Once forged, modernity’s coin quickly became the common currency: the also-rans, the left-behinds and would-be nation-states all had to get their doses of the ism, sometimes exaggerating its ideology to make up for their lack of real punch. In the first half of the 19th century, liberal-democratic nationhood had struggled to make its mark; but by the end of the century a related yet quite distinct mark was triumphant: the fixed and embedded essence of ‘nationalism’. This was less the realisation of Mazzini’s ‘world of nations’ than its degradation (and near the end of his life in 1872, the old prophet saw it coming).

The essence of an essence is always to have been there. As a back projection, it meant that awakening nationalities had simply been in training for the competition of nationalism, the homicidal Great Game launched in the 1870s, and tawdrily re-staged over the last three years. Because competitions must have winners, the losers must also have been unwittingly gearing up for empire: Roman, Chinese, Spanish, German, British or whichever. If not simply repressed, they could be rewarded with invitations to self-suppression: indirect or home rule, decaffeinated regionalism, or the righteous allegiance of self-alignment with imperium, bloc or axis. The accompanying forward projection imagined a globe of (eventually) grateful folk-dancers: nations able to be themselves at last, secure within a wiser and all-conquering suzerainty.

Todd and Soros are right to denounce this fantasy, in its latest American variant. It’s quite true that globalisation entails the run-down of nationalism. But the latter is now better understood in its determinate, time-bound sense. And what neither sufficiently recognises is that curtailing the ism also means the release of the nationhood that it imprisoned for so long. Nationhood can now escape from the essentialist cage of regimented identity, flag-worship and armour-plated community that imperial warfare couldn’t help generalising throughout the era of world wars (including the Cold War). This will lead to ungrateful folk-dancers, surly dismissals of self-colonisation, peremptory demands for meaning, identities reasserted rather than conveniently fading away. This is the reason, as Grenfell remarked in Bombay, that the Prince of Denmark keeps half-obtruding, even among the anti-globalisers: they can’t do without him. Liberation from the ism will also allow a return to Mazzini’s ‘world of nations’, to democratic nationality politics, including a measure of that romanticism so sneered at by hard-hat neo-cons, as well as the ‘no-bullshit’ stall holders crying their wares at the seedy end of the High Street.

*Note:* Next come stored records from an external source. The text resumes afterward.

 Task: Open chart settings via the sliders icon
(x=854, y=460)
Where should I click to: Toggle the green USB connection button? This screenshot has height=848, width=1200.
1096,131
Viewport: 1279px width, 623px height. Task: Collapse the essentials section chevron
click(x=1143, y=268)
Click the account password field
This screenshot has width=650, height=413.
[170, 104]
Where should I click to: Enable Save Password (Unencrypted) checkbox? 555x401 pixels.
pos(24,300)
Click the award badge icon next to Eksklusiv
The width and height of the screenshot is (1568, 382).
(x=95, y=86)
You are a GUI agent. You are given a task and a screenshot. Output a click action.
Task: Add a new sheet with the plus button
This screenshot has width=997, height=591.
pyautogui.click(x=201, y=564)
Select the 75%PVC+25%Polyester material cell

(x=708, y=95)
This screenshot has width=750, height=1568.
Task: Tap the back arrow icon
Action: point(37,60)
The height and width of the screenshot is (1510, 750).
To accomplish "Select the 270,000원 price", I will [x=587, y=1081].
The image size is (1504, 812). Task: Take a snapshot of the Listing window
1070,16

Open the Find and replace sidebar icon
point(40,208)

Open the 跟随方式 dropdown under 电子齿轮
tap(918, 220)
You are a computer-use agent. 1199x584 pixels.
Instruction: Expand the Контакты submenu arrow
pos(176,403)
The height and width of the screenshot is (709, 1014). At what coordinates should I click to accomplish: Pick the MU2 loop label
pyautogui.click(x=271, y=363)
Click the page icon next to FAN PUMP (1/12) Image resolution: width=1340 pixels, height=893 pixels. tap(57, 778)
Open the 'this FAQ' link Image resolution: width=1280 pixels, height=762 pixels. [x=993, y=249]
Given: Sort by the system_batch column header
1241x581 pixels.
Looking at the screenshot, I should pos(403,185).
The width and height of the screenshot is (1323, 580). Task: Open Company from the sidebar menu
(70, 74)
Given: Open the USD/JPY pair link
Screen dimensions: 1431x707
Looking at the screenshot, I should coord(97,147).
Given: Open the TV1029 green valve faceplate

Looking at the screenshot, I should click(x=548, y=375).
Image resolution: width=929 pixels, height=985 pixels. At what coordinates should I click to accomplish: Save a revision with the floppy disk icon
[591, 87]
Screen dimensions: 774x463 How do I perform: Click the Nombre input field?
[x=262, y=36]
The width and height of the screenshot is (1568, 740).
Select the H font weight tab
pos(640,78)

A much longer revision of theories about nationalism and nations is now needed, to complement the brilliant destructive assaults in The Bubble of American Supremacy and After the Empire, and it’s clear from studies such as Bayly’s that this is under way. Todd foresees a literate world, but the basic optimism of his stance (which underlay his famous unveiling of Soviet Communism, as well as his patient quest for the sources of diversity) doesn’t let him see how this world will also be one divided between at least 220, or even 230, self-governing nations. After the ordeal of 2001 to 2004, most will be converted to Gertrude Stein’s alarming democratic theory: ‘Self-government is self-government is self-government.’

Bush, Blair and Howard were attempting a return to the security of the cage: that is, the psychic and military security of nationism, the elixir of the past century’s order and leadership. Naturally, they interpreted the global as an eternalisation of properly constituted nationalism, analogous to (and hence led by) their own. This was the sufficient condition, or precipitating factor, of the Empire’s last stand – a retrogression which also explains what so many felt at the time, that the process was somehow inevitable, and a return to neglected truths. It was actually a return to what has become the authentic last refuge of scoundrels, a world of Great-Power nationalism incapable of adapting to what both Soros and Todd are in their very different ways trying to evoke and to justify: the reality of globalisation, as an emergent, multiform, diversifying pattern of open and more democratic nations.